* [Directions for this task]:
Lines from the one containing "This screenshot has width=868, height=428." through the end of the data below are to be transcribed exactly; leave out all others.

====== Provided entries ======

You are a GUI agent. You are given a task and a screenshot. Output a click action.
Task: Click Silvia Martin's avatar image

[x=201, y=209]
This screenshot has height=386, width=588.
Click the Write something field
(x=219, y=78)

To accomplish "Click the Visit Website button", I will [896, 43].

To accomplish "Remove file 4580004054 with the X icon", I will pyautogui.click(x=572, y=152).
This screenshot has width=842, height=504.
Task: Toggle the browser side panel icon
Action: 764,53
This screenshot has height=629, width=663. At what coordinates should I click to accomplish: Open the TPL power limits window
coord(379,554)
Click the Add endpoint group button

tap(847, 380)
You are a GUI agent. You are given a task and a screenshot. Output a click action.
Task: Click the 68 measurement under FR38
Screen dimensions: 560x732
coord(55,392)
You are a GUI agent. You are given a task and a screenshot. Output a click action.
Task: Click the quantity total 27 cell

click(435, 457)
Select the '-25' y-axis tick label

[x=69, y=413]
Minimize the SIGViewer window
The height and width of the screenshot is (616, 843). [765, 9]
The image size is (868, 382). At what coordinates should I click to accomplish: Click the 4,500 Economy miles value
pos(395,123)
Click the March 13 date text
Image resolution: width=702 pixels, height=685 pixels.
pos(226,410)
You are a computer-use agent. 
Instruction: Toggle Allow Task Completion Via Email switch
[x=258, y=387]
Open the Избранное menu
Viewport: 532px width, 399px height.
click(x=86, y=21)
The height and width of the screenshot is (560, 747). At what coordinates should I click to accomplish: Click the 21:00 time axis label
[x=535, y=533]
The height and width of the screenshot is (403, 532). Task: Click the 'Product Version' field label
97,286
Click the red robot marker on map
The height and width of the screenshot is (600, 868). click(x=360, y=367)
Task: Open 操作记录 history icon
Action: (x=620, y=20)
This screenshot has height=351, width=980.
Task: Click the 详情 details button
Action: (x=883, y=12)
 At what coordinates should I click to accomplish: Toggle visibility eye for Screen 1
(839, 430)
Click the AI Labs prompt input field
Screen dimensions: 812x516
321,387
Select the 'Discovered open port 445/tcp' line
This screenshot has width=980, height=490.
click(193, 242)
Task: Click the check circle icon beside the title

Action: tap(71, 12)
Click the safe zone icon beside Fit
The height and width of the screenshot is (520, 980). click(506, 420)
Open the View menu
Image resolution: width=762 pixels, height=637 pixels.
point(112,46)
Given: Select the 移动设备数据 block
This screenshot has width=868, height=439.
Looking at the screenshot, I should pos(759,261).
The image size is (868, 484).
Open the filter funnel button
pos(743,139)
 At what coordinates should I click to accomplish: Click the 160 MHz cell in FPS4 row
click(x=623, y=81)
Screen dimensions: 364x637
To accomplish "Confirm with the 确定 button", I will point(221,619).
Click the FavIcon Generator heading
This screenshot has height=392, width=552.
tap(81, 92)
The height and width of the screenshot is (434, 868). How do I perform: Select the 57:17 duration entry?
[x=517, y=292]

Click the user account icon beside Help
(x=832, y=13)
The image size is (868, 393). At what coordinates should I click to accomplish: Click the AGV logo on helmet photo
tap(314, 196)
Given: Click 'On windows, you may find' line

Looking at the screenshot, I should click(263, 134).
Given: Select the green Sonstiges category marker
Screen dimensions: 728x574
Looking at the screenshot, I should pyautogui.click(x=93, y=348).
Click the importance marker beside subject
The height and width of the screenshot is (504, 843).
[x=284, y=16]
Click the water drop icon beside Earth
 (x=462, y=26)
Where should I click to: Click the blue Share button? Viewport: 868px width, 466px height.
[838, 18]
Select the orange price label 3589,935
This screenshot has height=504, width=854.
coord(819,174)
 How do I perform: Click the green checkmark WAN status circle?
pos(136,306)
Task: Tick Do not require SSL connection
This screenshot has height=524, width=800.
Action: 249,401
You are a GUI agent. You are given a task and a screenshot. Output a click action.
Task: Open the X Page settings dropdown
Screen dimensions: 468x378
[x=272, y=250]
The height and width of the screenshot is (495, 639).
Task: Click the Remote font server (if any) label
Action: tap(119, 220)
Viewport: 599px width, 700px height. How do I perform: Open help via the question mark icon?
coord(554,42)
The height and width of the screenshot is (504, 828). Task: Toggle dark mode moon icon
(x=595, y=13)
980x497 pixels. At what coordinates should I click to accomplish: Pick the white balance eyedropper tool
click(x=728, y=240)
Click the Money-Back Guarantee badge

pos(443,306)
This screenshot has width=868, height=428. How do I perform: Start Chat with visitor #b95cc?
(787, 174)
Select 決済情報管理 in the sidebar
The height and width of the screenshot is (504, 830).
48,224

======

* [Exercise answer]:
This screenshot has width=868, height=428. How do I perform: Start Chat with visitor #b95cc?
(787, 174)
Select 決済情報管理 in the sidebar
The height and width of the screenshot is (504, 830).
48,224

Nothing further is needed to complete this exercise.